Oct 20, 2023
Tissue Protein Extraction: Tissue Homogenization using Urea-based Buffer and Bead Mill Homogenizers
- J P Rose1,
- M A Watson1,
- B Schilling1,
- Joanna Bons1
- 1Buck Institute for Research on Aging
Protocol Citation: J P Rose, M A Watson, B Schilling, Joanna Bons 2023. Tissue Protein Extraction: Tissue Homogenization using Urea-based Buffer and Bead Mill Homogenizers. protocols.io https://dx.doi.org/10.17504/protocols.io.36wgq3op5lk5/v1
License: This is an open access protocol distributed under the terms of the Creative Commons Attribution License, which permits unrestricted use, distribution, and reproduction in any medium, provided the original author and source are credited
Protocol status: Working
We use this protocol and it's working
Created: October 10, 2023
Last Modified: October 20, 2023
Protocol Integer ID: 89090
Keywords: Tissue protein extraction, Tissue homogenization, Proteomics, Mass Spectrometry
Abstract
Tissue homogenization to isolate protein in preparation for downstream proteomic profiling.
Materials
- Bead mill homogenizer
- Bicinchoninic acid (BCA) protein assay kit
- Delicate task wipers
- Metallic beads
- Tweezer
- 2-mL microcentrifuge tubes with the bead mill homogenizer
- 1.5-mL microcentrifuge tubes
- Urea
- 1 M triethylamonium bicarbonate (TEAB) solution, pH 8
- 30 mM nicotinamide solution in water
- 5 M sodium chloride solution in water
- HALT protease/phosphatase single-use inhibitor cocktail (100x) (Thermo Fisher Scientific, cat. number: 78440)
- 5 mM trichostatin A solution in water
- HPLC-grade water
- milliQ water
- HPLC-grade methanol
Chill the adaptor sets of the bead mill homogenizer at -20°C.
Freshly prepare the lysis buffer as described in Table 1 and keep cold.
| Reagent | Final Concentration | Amount | |
| Urea | 8 M | 4.8 mg | |
| TEAB, pH 8 (1 M) | 200 mM | 2 mL | |
| Nicotinamide (30 mM) | 3 mM | 1 mL | |
| Sodium chloride (5 M) | 75 mM | 150 µL | |
| HALT protease/phosphatase single-use inhibitor cocktail (100x) | 1 x | 100 µL | |
| Trichostatin A (5 mM) | 1 μM | 2 µL | |
| HPLC-grade water | N/A | N/A | |
| Total | N/A | 10 mL |
Table 1. Lysis buffer composition for a final volume of 10 mL.

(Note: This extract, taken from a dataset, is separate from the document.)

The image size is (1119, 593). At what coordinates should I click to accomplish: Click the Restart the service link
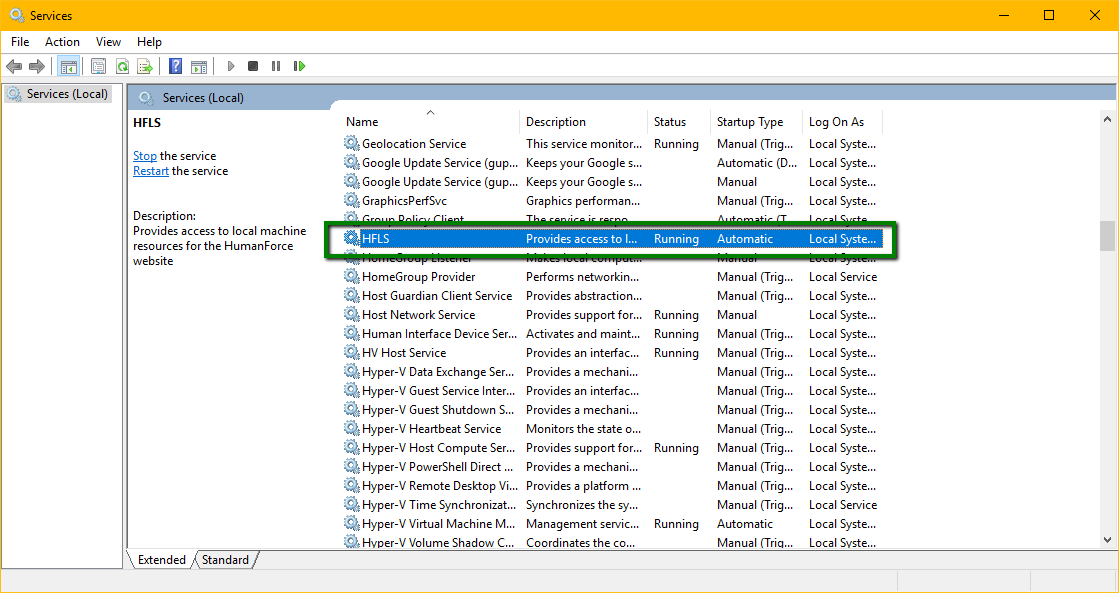point(151,171)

On dry ice, add the tissue specimen to a 2-mL microcentrifuge tube compatible with the bead mill homogenizer, then place the metallic bead into the tube. Add 500 µL of cold lysis buffer to the tissue specimen (add more lysis buffer to cover the tissue specimen, if necessary).
Place the tubes in the prechilled homogenizer adaptor sets, ensuring that the tubes are balanced between the two adaptors.

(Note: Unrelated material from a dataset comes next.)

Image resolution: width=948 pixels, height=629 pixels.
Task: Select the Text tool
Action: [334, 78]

Homogenize the samples for 2 cycles at 24 Hz for 2 min each. If the tissue specimen is not fully homogenized, spin the samples briefly, transfer the homogenized lysate into a clean 1.5-mL microcentrifuge tube, add additional lysis buffer, and repeat the homogenization step. Two cycles of homogenization are typically enough to break up the tissue.
Remove the bead with a tweezer. In between each sample, rinse the tweezer with milliQ water, then HPLC-grade methanol, and dry thoroughly with a delicate task wiper.
Transfer the homogenized lysate into a clean 1.5-mL microcentrifuge tube or combine the homogenized lysates if needed, carefully avoiding bubbles and the separated fat layer at the top of the supernatant.
Centrifuge the homogenized lysate at 15,700 x g for 15 min at 4°C to clear the lysate.
Transfer the supernatant (clear lysate containing the soluble proteins) to a clean
1.5-mL microcentrifuge tube, carefully avoiding any liquid fat layer on top and
debris at the bottom of the tube.
Perform a bicinchoninic acid (BCA) protein assay to determine the protein concentration of the clear lysate with a proper dilution (typically 1:20 - 1:200 depending on the tissue type). According to the BCA results, transfer an aliquot of the sample into a clean 2-mL microcentrifuge tube for subsequent proteolytic digestion.